Work task
Copy each entry precisely as written, and do not carry over the pictures.

[Collected data]
+ + +

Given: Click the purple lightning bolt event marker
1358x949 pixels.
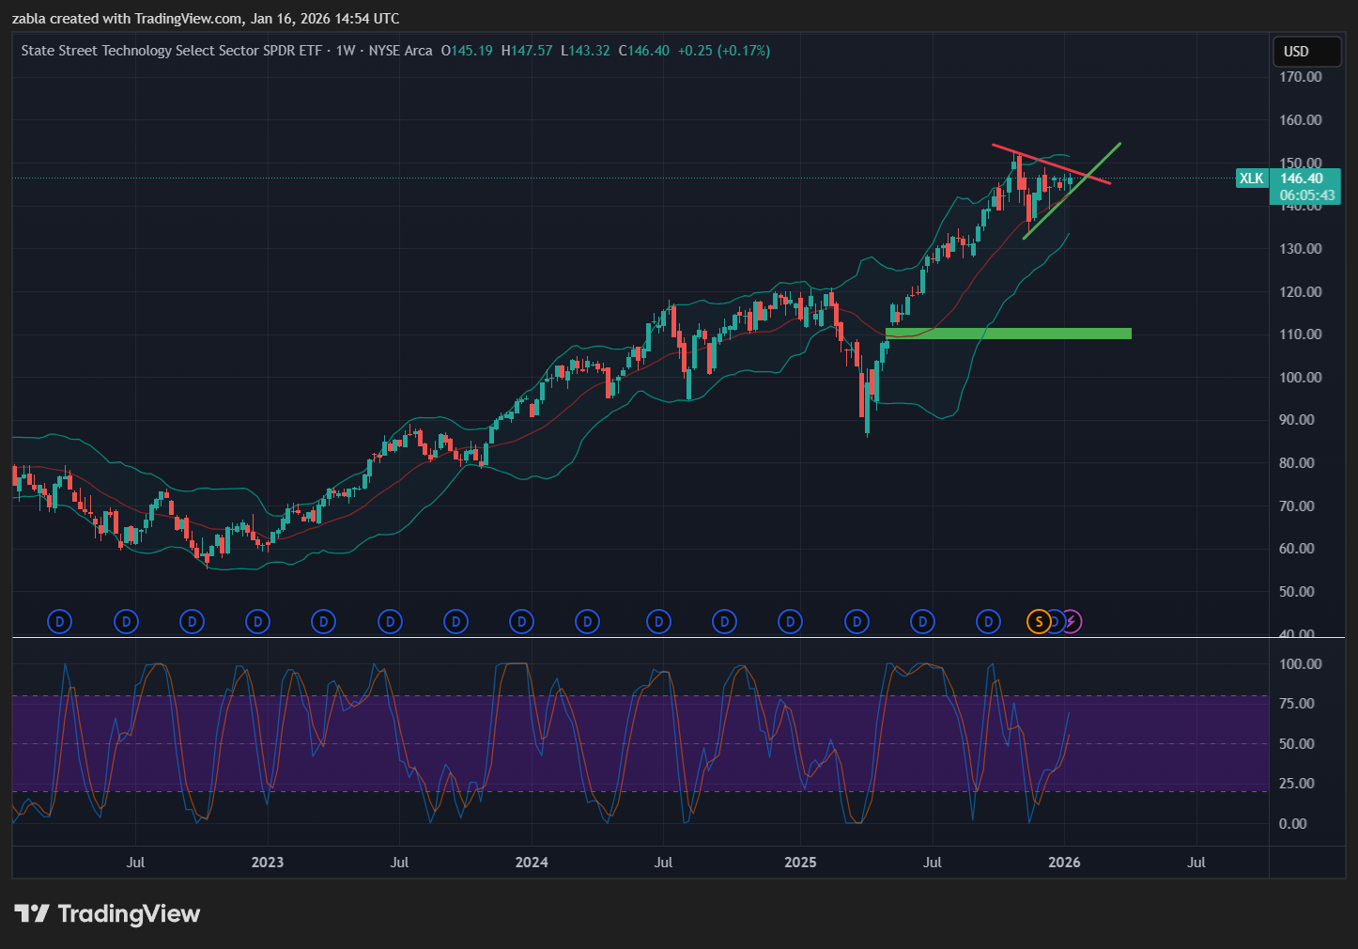Looking at the screenshot, I should [1072, 621].
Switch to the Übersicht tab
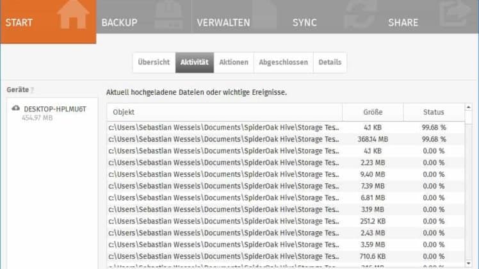Image resolution: width=479 pixels, height=269 pixels. [154, 62]
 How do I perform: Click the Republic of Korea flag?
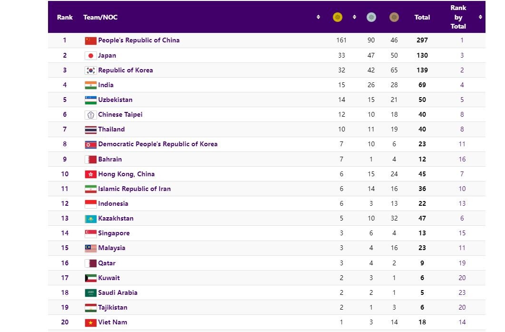click(90, 70)
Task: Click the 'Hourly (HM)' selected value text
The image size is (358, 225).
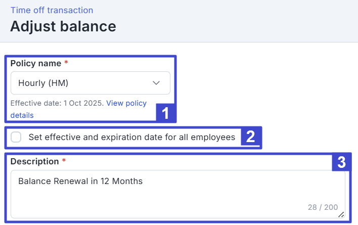Action: click(43, 83)
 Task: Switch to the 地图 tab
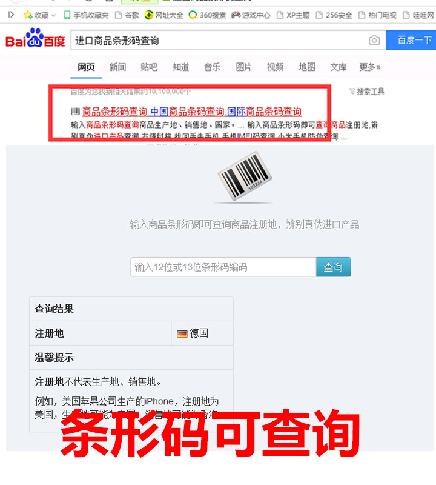(x=307, y=67)
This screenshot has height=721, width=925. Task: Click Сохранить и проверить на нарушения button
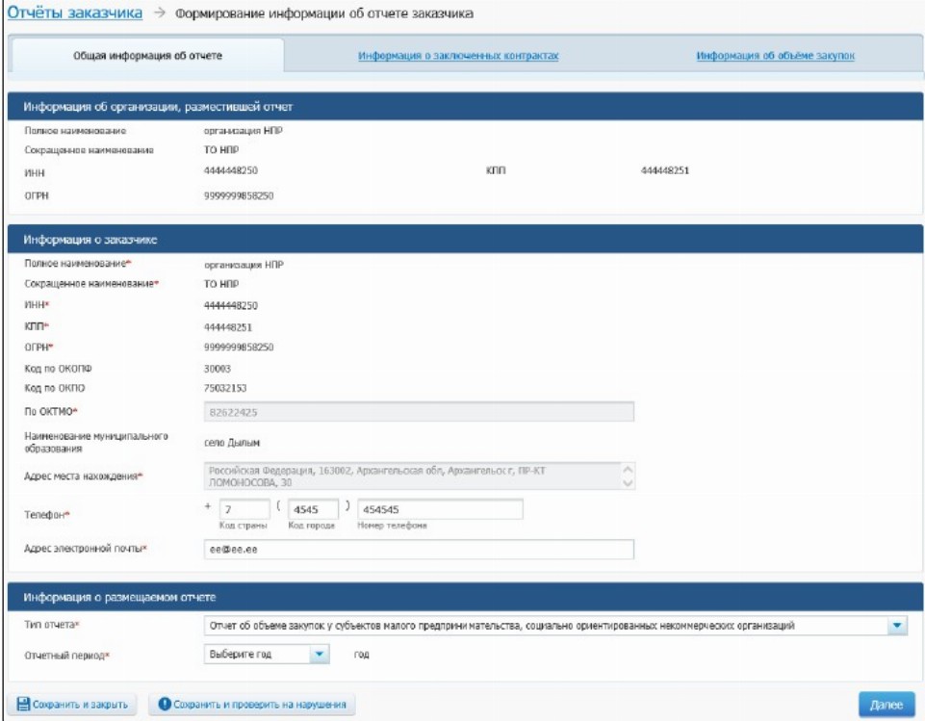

+ + +

Written solution
Given: Click the purple lightning bolt event marker
1358x949 pixels.
Looking at the screenshot, I should [1072, 621].
Switch to the Übersicht tab
Image resolution: width=479 pixels, height=269 pixels. [154, 62]
 How do I perform: Click the Republic of Korea flag?
click(90, 70)
Task: Click the 'Hourly (HM)' selected value text
The image size is (358, 225).
Action: click(43, 83)
 Task: Switch to the 地图 tab
(x=307, y=67)
This screenshot has height=721, width=925. Task: Click Сохранить и проверить на нарушения button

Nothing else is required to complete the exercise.